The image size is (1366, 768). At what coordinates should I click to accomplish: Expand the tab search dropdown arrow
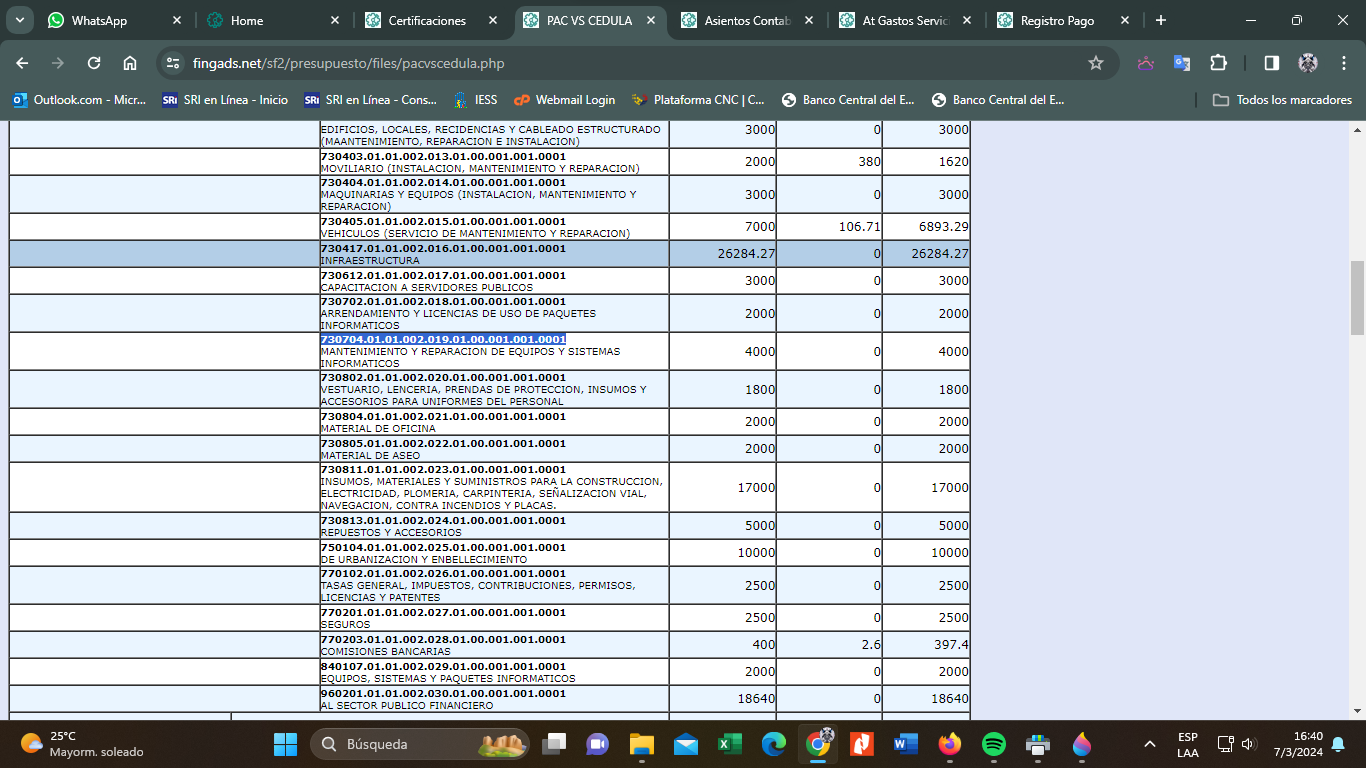coord(19,20)
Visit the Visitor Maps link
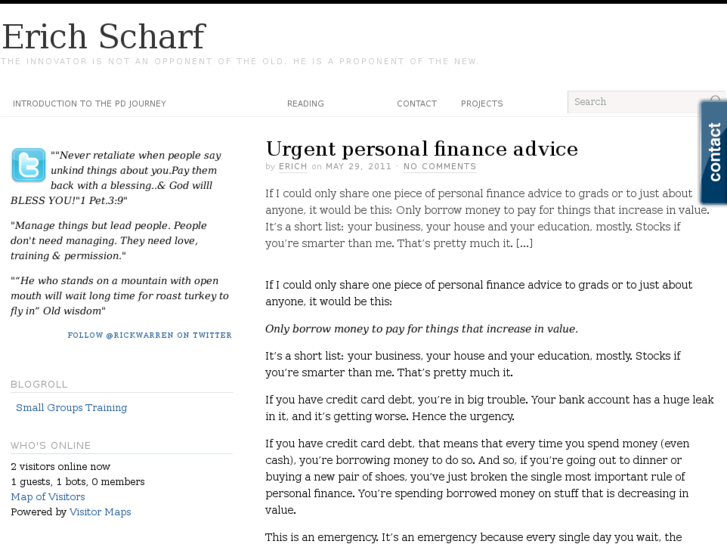727x545 pixels. (x=100, y=512)
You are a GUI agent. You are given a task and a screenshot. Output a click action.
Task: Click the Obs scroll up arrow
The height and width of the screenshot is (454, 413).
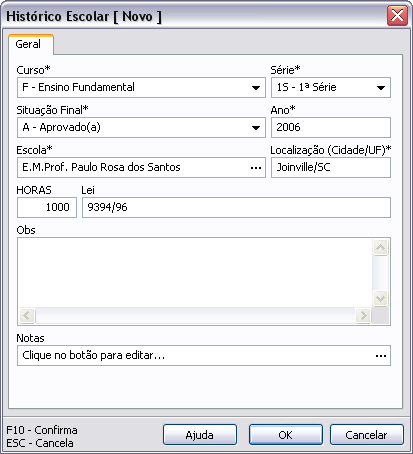click(x=380, y=248)
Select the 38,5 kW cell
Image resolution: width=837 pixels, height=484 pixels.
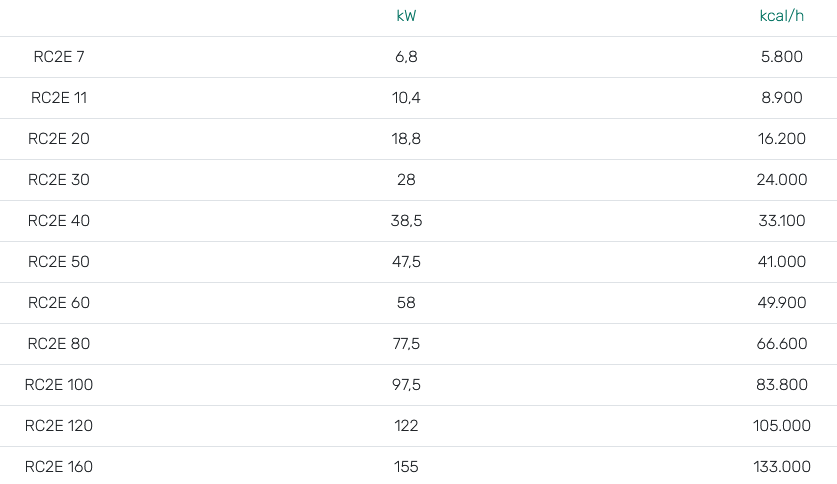406,221
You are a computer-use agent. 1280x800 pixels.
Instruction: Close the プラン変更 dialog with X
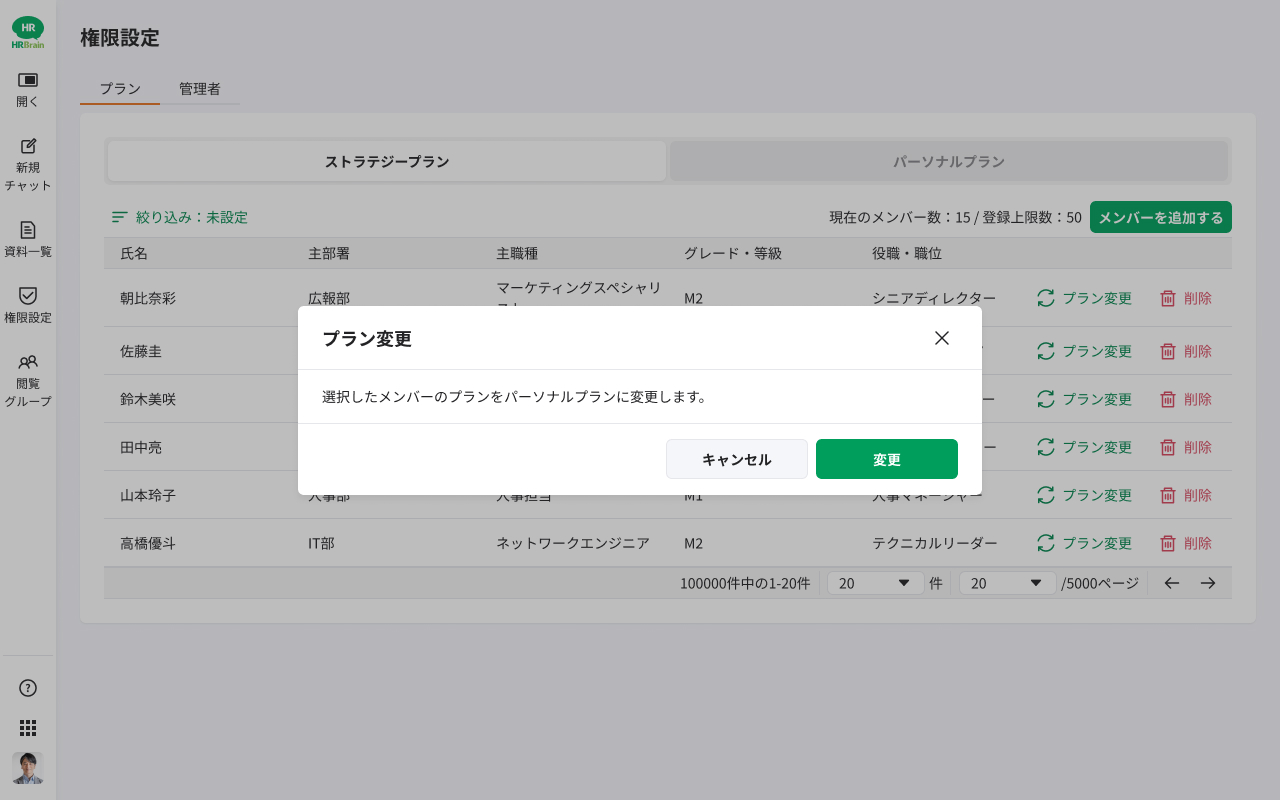coord(941,338)
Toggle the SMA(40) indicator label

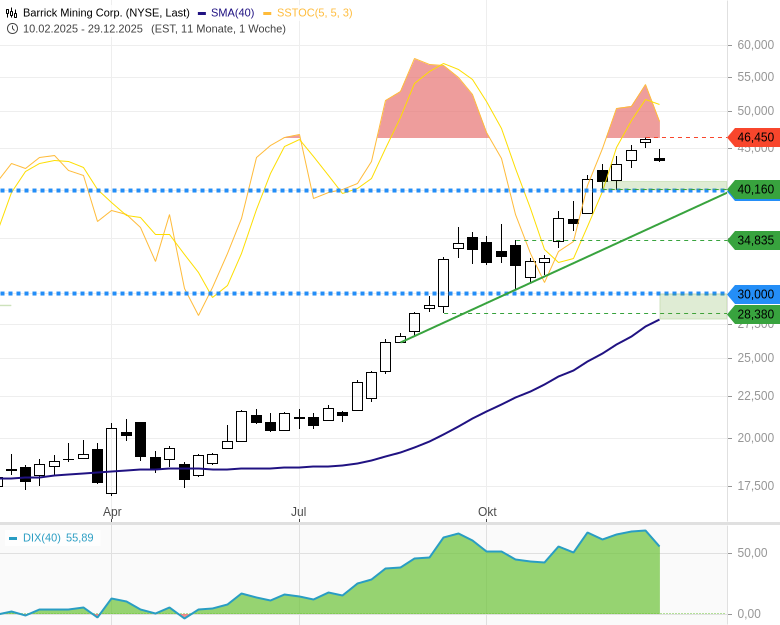tap(231, 13)
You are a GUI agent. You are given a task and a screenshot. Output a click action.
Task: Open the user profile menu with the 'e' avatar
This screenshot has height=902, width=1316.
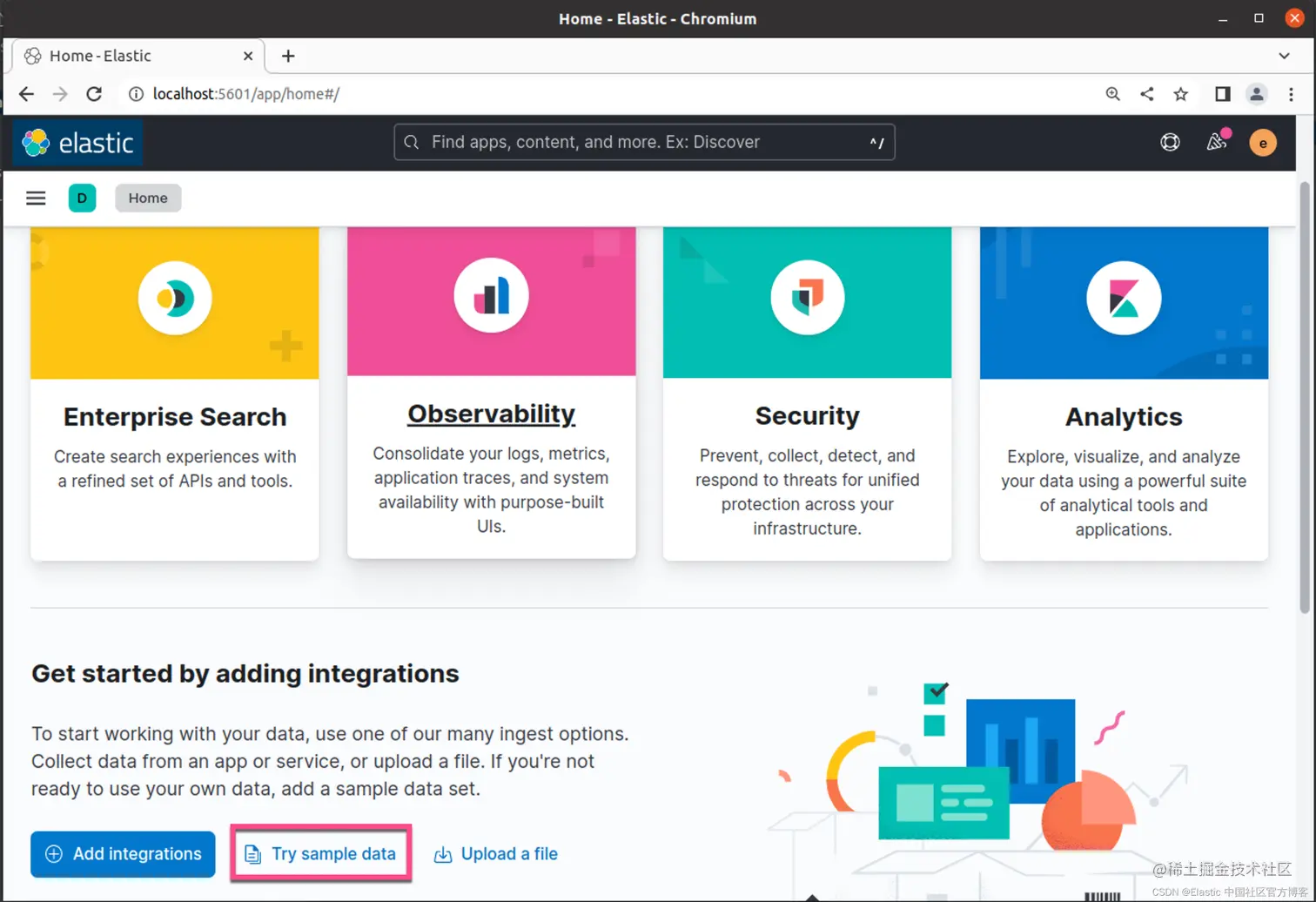(1262, 142)
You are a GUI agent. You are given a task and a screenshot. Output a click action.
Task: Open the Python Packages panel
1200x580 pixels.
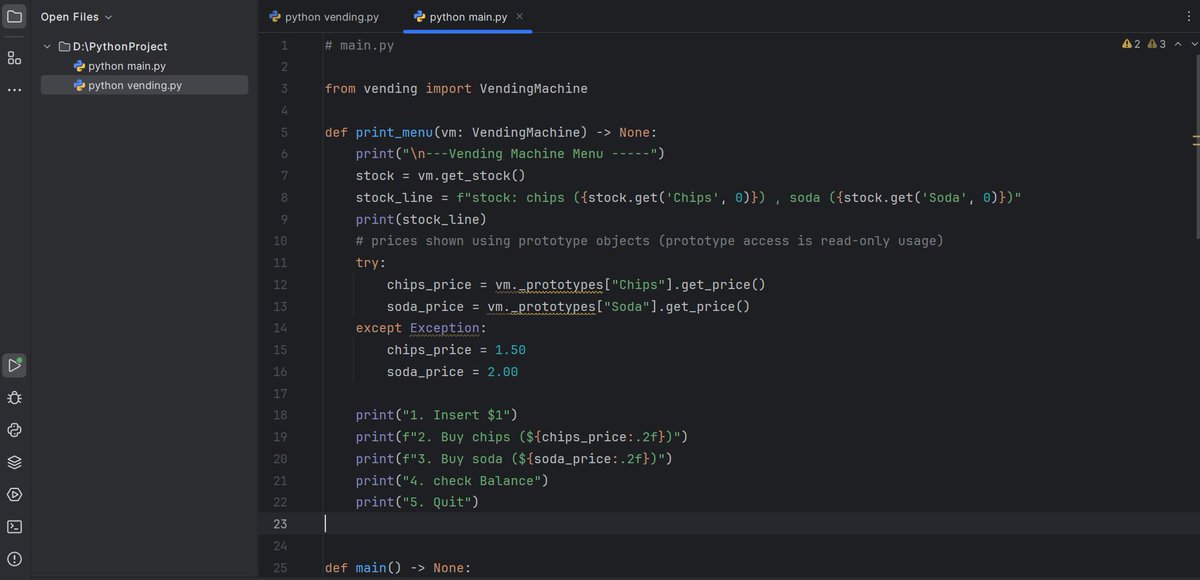[13, 430]
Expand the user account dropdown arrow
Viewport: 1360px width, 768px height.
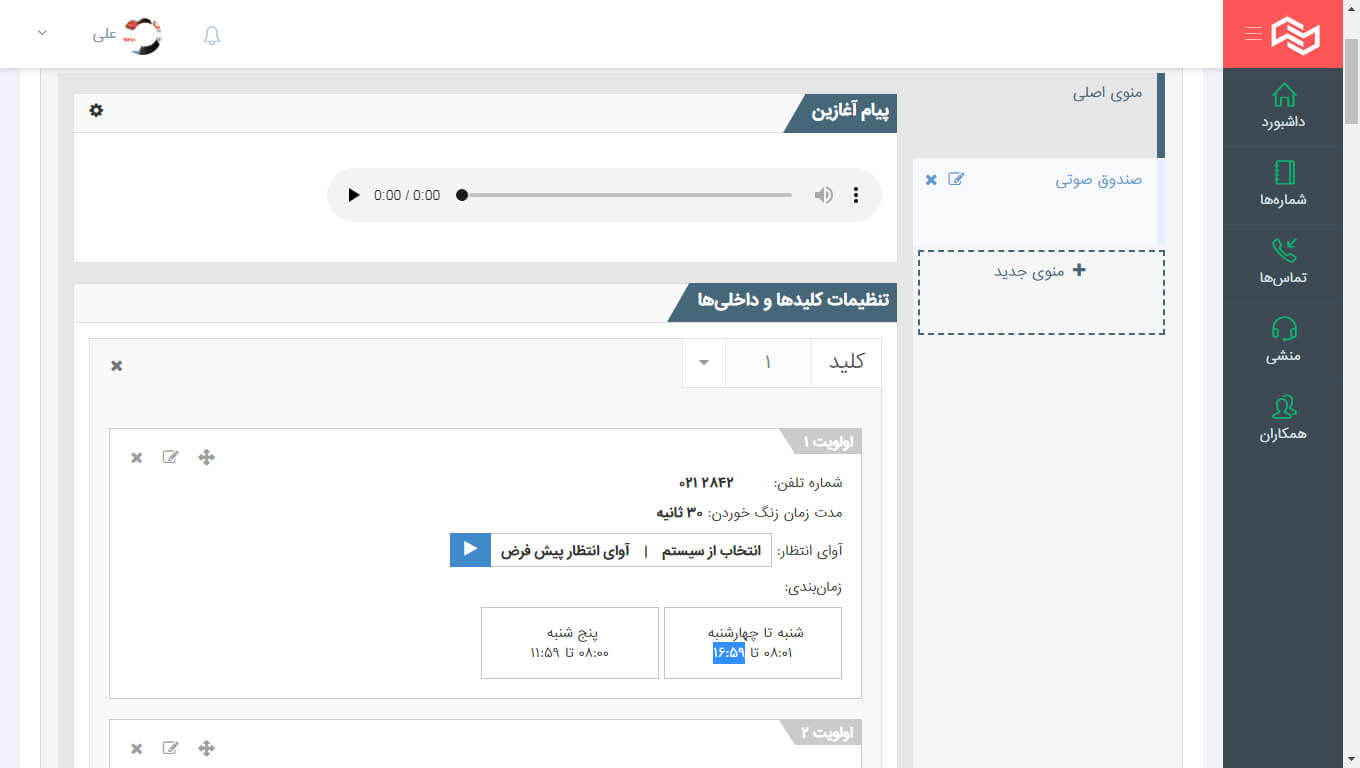tap(42, 33)
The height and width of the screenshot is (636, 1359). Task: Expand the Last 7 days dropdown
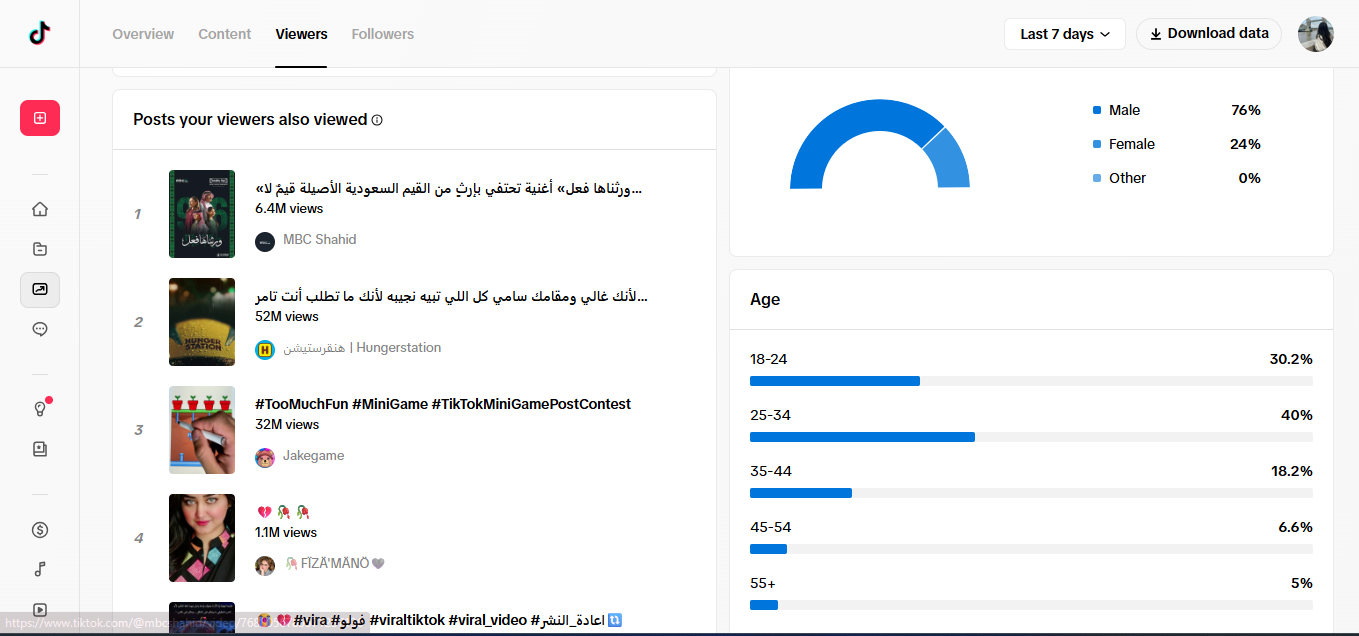tap(1065, 34)
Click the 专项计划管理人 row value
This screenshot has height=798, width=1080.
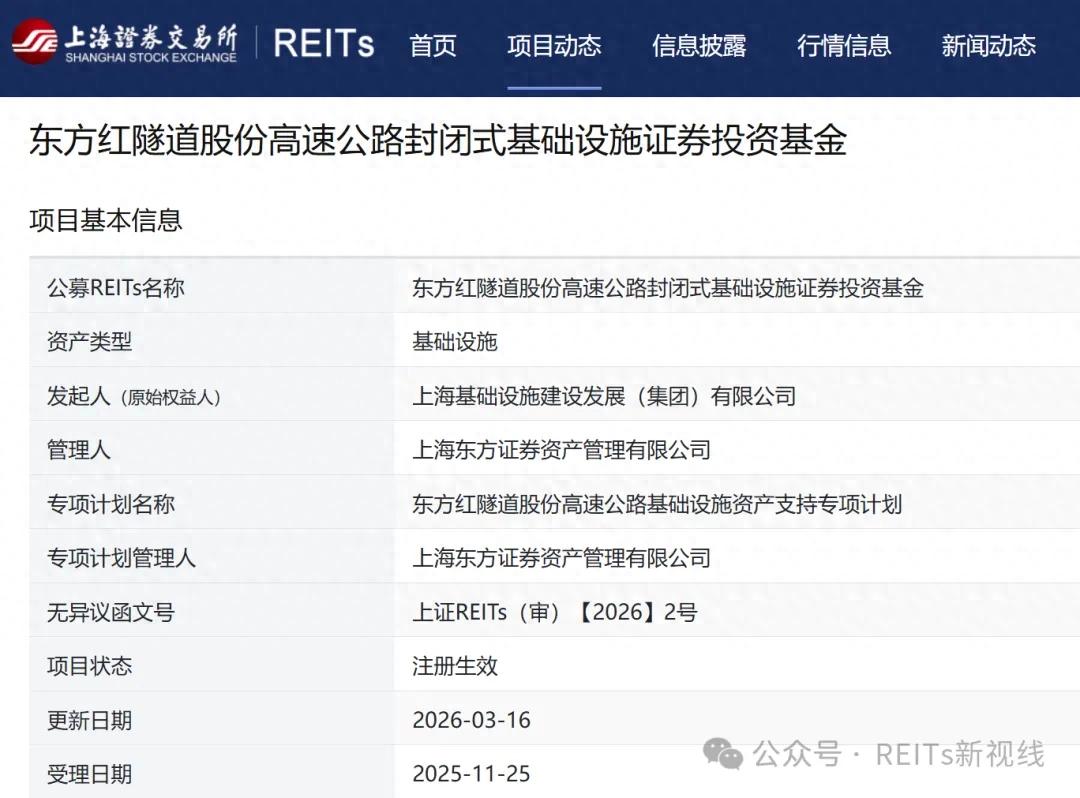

____

- **WORK ITEM**
The required output is the lines from the one containing "Instruction: Close the プラン変更 dialog with X" through the end of the data, printed exactly, with no pictures.

- **COMPLETED TASK**
Instruction: Close the プラン変更 dialog with X
coord(941,338)
Toggle the SMA(40) indicator label

tap(231, 13)
You are a GUI agent. You are given a task and a screenshot. Output a click action.
Task: Open the user profile menu with the 'e' avatar
This screenshot has height=902, width=1316.
(1262, 142)
You are a GUI agent. You are given a task and a screenshot. Output a click action.
Task: Open the Python Packages panel
1200x580 pixels.
[13, 430]
Expand the user account dropdown arrow
Viewport: 1360px width, 768px height.
tap(42, 33)
The height and width of the screenshot is (636, 1359). Task: Expand the Last 7 days dropdown
tap(1065, 34)
Click the 专项计划管理人 row value
This screenshot has height=798, width=1080.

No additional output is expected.